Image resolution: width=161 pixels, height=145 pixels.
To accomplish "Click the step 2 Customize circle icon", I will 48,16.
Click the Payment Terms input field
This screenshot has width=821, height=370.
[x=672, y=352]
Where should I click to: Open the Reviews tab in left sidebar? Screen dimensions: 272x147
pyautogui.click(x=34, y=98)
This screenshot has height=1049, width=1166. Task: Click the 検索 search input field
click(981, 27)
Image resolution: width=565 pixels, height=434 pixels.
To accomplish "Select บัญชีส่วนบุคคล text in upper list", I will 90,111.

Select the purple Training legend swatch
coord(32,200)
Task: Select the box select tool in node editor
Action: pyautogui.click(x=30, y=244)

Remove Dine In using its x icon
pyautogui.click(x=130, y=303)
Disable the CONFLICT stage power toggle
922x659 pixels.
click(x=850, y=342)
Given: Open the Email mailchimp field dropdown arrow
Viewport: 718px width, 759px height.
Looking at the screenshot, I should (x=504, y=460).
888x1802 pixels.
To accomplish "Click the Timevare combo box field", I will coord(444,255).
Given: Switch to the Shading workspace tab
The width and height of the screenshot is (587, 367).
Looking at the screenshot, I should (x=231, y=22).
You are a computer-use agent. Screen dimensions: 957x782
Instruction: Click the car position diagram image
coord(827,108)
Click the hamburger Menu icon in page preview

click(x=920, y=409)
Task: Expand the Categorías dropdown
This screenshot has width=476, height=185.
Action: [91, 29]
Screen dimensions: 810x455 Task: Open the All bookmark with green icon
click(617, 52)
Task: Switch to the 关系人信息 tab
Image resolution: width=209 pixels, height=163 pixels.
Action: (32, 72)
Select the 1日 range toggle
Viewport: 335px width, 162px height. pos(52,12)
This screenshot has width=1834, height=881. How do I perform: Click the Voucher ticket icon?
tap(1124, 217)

● What is required
Reproduce the data starting at the line containing "888x1802 pixels." and ending at the close of the data, substituting "drop-down list" for "dropdown" and changing nothing else.

● Solution for this problem
888x1802 pixels.
To accomplish "Click the Timevare combo box field", I will coord(444,255).
Given: Switch to the Shading workspace tab
The width and height of the screenshot is (587, 367).
Looking at the screenshot, I should (x=231, y=22).
You are a computer-use agent. Screen dimensions: 957x782
Instruction: Click the car position diagram image
coord(827,108)
Click the hamburger Menu icon in page preview

click(x=920, y=409)
Task: Expand the Categorías drop-down list
This screenshot has width=476, height=185.
Action: [91, 29]
Screen dimensions: 810x455 Task: Open the All bookmark with green icon
click(617, 52)
Task: Switch to the 关系人信息 tab
Image resolution: width=209 pixels, height=163 pixels.
Action: (32, 72)
Select the 1日 range toggle
Viewport: 335px width, 162px height. pos(52,12)
This screenshot has width=1834, height=881. How do I perform: Click the Voucher ticket icon?
tap(1124, 217)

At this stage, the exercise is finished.